A few weeks ago, a friend invited me to an event called I Feel … Unicorn Planet. Knowing everyone was going to go as a unicorn, I yawned, “How cliché! I want to wear something no one’s ever seen or worn at a party like this.” Therefore even I was shocked when I had the sudden impulse to go as a unicorn after all—a unicorn harnessed, on a leash, crying rhinestone tears (which, according to legend, can heal any illness). I made the entire fascinator myself that day with a horn I’d made out of cut, sand-blasted, heated, and twisted sheet acrylic; glow-in-the-dark ears of Sculpey; and some cardboard and fabric. I also added synthetic hair for effect. The costume incorporates a low-cut American Apparel onesie in gold, because pink is too obvious and gold is rare and royal, a pink and purple tail my friend Stace Cadet gave me at Burning Man last year, a soft white knit dickie found in the children’s section of a thrift store, wintery tights from Denmark, and MoonBoots that perfectly match the synthetic rope I used for my harness and leash. This way I have elements of the Sparkle Pony aesthetic, but I have made the male gaze the subject of the piece.

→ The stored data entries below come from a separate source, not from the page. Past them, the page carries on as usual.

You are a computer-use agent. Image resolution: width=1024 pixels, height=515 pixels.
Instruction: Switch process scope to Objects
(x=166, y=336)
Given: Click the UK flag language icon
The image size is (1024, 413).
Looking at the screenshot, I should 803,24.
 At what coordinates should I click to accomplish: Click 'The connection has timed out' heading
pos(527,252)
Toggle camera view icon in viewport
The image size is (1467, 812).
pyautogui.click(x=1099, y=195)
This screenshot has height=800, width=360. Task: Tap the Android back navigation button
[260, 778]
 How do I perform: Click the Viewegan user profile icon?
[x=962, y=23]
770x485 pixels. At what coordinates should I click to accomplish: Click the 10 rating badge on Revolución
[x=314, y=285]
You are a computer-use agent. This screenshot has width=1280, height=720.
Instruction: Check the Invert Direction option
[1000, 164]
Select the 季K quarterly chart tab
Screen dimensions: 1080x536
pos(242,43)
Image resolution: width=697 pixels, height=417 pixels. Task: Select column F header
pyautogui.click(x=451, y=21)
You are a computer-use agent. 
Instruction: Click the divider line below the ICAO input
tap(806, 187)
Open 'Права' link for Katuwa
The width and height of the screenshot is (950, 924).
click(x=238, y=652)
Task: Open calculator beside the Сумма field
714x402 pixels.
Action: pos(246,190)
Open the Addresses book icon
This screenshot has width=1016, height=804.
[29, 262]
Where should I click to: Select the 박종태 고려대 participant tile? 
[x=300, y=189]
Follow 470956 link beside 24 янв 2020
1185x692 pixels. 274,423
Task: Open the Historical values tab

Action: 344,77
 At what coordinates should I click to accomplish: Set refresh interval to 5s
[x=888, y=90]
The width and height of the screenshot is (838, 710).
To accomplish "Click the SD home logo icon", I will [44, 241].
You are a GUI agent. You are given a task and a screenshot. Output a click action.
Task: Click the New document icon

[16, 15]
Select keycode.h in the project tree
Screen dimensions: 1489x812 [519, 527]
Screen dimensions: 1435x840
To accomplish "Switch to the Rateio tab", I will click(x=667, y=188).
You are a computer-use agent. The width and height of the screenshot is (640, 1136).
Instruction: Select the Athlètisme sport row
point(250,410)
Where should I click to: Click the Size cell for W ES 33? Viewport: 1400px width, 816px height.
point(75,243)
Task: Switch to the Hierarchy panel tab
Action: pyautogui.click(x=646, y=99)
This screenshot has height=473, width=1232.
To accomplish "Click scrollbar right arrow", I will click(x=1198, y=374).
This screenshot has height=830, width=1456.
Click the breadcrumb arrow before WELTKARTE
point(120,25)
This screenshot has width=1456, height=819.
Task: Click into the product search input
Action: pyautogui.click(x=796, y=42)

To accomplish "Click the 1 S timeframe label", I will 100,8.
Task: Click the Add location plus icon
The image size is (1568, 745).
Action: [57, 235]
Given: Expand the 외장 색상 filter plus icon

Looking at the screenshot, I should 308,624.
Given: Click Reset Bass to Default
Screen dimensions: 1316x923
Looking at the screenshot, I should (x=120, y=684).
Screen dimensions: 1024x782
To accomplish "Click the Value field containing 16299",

For me, to go in an immodest costume as a unicorn captured, tortured, and abused by humans perfectly danced the line of typical Burner culture and Leigh Bowery-inspired, DuChampian cheekiness used to recontextualize the costume and the culture it pertains to entirely. A lot of women even in the Burning Man scene sometimes wear costumes that are sexist without even thinking about them in those terms, or which are sexual but not particularly intelligent or opinionated. My costume is sexual but has a narrative, which forces the viewer to contend with him or herself on the politics of his or her sexuality. Is this young blonde girl in a low-cut gold leotard dressed as a unicorn in a harness with apparent tears streaming down her face sexy? Why? Am I morally at peace with my sexual attraction to her?